Are Your Clothes Helping or Hurting Your Performance?
Posted: April 11, 2012 | Author: brucem | Filed under: Personal Coaching | Tags: clothing, dress codes, dress for success, enclothed cognition, journal of experimental social psychology |Leave a commentIn the Journal of Experimental Social Psychology, Hajo Adam and Adam Galinsky published an article titled “Enclothed Cognition.” In it, they described experiments that suggest that the clothes we wear have an effect on our psychological processes.
In his blog, Christian Jarrett described the experiments:
…the researchers think enclothed cognition effects will depend on two conditions – first, the symbolic meaning of the clothing and second, the actual wearing of the clothes.
To test this idea, the researchers focused on the power of white coats, synonymous with scientists and their attention to detail. In an initial study, 58 students took part in a test of their powers of selective attention known as the Stroop Test (on critical trials, the ink colour of a word must be named whilst ignoring the colour meaning of the word, e.g. RED written in blue ink). Half the students performed the task in a scientist’s white lab coat (they were told that this was to be consistent with previous participants who’d taken part during building work and worn the coat for protection). The other students just wore their own clothes. The key finding – students in the lab coats made half as many errors on the critical trials of the Stroop Test.
The researchers next wanted to test their proposal that enclothed cognition effects depend on the symbolic meaning of clothes and actually wearing them. For these studies, the participants completed sustained attention tests that involved spotting differences between two similar images. Participants who donned a lab coat performed significantly better than others who merely saw a lab coat on the desk (thus suggesting the enclothed effect is more powerful than mere priming) or others who wore the same kind of coat but were told it belonged to a painter.
Is the enclothed effect about some kind of identification with the clothing? It seems it is more than that. For a final study, participants who wore a lab coat performed better on the sustained attention task than those who wore no coat but wrote an essay about how they identified with a lab coat. In turn, those who wrote the essay performed better than participants who wore a painter’s coat.

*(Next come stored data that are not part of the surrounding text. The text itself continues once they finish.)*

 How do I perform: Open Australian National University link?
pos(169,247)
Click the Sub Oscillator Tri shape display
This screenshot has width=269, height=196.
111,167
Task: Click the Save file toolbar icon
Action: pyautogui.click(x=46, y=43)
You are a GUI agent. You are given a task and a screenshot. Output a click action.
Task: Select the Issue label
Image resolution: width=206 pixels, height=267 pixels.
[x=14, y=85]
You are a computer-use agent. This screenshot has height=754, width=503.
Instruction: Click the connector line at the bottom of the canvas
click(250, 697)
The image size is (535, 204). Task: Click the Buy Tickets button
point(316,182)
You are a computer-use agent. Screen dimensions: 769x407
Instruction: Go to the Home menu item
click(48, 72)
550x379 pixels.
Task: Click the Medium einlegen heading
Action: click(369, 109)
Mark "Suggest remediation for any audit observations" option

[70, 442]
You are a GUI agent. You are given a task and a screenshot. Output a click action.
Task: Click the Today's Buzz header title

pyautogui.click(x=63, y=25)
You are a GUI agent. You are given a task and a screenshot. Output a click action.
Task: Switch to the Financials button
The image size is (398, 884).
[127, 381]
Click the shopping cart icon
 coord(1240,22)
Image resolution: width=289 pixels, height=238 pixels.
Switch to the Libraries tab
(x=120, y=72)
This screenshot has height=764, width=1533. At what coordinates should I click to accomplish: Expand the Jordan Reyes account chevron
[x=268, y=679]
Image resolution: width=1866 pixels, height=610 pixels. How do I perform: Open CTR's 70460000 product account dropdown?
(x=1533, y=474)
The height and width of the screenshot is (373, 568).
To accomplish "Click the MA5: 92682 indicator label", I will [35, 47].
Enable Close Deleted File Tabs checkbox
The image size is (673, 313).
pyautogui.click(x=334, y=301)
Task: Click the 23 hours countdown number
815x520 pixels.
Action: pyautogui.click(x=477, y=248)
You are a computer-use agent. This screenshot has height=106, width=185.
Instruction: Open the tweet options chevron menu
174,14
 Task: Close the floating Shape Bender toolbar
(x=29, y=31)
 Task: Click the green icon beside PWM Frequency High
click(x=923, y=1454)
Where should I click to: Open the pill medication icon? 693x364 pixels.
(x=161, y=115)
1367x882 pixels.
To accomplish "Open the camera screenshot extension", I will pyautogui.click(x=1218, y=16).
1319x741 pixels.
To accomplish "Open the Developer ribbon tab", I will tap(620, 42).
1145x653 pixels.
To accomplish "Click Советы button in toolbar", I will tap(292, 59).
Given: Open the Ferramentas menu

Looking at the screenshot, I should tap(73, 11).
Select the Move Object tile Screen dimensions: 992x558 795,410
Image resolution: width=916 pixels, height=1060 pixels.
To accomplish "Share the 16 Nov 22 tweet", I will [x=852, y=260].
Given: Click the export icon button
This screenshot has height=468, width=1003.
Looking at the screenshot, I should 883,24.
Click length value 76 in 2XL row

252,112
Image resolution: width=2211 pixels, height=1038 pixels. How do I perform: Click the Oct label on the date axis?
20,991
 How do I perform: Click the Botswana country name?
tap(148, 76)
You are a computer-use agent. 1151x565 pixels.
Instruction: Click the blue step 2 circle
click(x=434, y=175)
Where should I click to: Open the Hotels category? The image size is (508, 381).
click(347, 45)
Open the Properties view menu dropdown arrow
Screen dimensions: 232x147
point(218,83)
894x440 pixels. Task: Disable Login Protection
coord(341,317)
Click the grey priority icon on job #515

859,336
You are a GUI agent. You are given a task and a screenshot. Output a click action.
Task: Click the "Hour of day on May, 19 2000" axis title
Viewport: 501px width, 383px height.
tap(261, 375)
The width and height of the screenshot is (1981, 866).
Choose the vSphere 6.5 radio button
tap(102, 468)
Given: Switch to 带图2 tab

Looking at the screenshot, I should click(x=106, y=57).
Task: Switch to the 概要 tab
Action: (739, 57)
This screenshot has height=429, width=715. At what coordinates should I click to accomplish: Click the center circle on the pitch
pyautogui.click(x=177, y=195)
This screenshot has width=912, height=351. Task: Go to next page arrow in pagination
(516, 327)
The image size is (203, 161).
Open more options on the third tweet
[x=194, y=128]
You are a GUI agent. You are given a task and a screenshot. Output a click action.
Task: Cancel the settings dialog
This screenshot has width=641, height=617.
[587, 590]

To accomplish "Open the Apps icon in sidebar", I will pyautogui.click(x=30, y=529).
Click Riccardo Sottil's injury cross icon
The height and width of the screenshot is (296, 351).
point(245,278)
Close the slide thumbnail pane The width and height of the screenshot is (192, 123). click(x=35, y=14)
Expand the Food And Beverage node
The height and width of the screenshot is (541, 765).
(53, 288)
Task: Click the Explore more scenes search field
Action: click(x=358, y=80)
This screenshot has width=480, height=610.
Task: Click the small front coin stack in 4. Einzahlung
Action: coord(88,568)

“Clothes can have profound and systematic psychological and behavioural consequences for their wearers,” the researchers said. Future research, they suggested, could examine the effects of other types of clothing: might the robe of a priest make us more moral? Would a firefighter’s suit make us more brave? “Although the saying goes that clothes do not make the man,” the researchers concluded, “our results suggest they do hold a strange power over their wearers.”
As well as building on the embodied cognition literature, these new findings also chime with recent “positive contagion” research showing that amateur golfers’ performance improved, and their perception of the hole changed, when they thought they were playing with a putter that belonged to a professional.
My first full-time job was with IBM. This was in the days when IBM had a dress code specifying that men should wear white shirts, ties, conservative suits, and plain dark dress shoes. It was an era when books like “Dress for Success” were in vogue. Although we are far from returning to the IBM-style dress code, it is my observation that many people have pulled back from dressing very casually at work.
Economics may have something to do with this; in tougher times people might be less casual about a lot of things work related, including how they dress. But given the findings described above, perhaps not only do others perceive us differently depending on what we wear to work, but we think and act differently depending on what we wear. Perhaps if what is needed is a more polished and professional mindset a more polished and professional set of garb might subconsciously tweak a person’s mindset in that direction. This is not to imply that “packaging” and appearance should or does trump substance, but on the other hand if what er wear affects not only how others perceive us but also how we perceive ourselves, then we ignore this possibility at our own peril.
For some people, it is difficult if not impossible to afford business attire altogether. An organization called Dress for Success (http://www.dressforsuccess.org/) helps
…promote the economic independence of disadvantaged women by providing professional attire, a network of support and the career development tools to help women thrive in work and in life. Founded in New York City in 1997, Dress for Success is an international not-for-profit organization offering services designed to help our clients find jobs and remain employed. Each Dress for Success client receives one suit when she has a job interview and can return for a second suit or separates when she finds work. Dress for Success serves clients by referral only, and women must have an interview scheduled before receiving clothing. Our clients come to us from a continually expanding and diverse group of non-profit and government agencies including homeless shelters, immigration services, job training programs, educational institutions and domestic violence shelters, among many other organizations. More than 3,000 organizations throughout the world send women to Dress for Success for professional apparel and career development services.
On her initial visit a woman receives a suit appropriate for the industry in which she is interviewing and, if available, accessories. After a woman finds a job she returns to Dress for Success for additional clothing that can be mixed and matched to make several outfits, providing her with the foundation for a professional wardrobe.
While we may be best known for providing suits to women, it is our employment retention programs that are the cornerstone of the organization. Soon after Dress for Success was founded we came to recognize that finding work is only one step in a woman’s journey towards economic independence; remaining employed and building a rewarding career are essential if a woman is to become self-sufficient.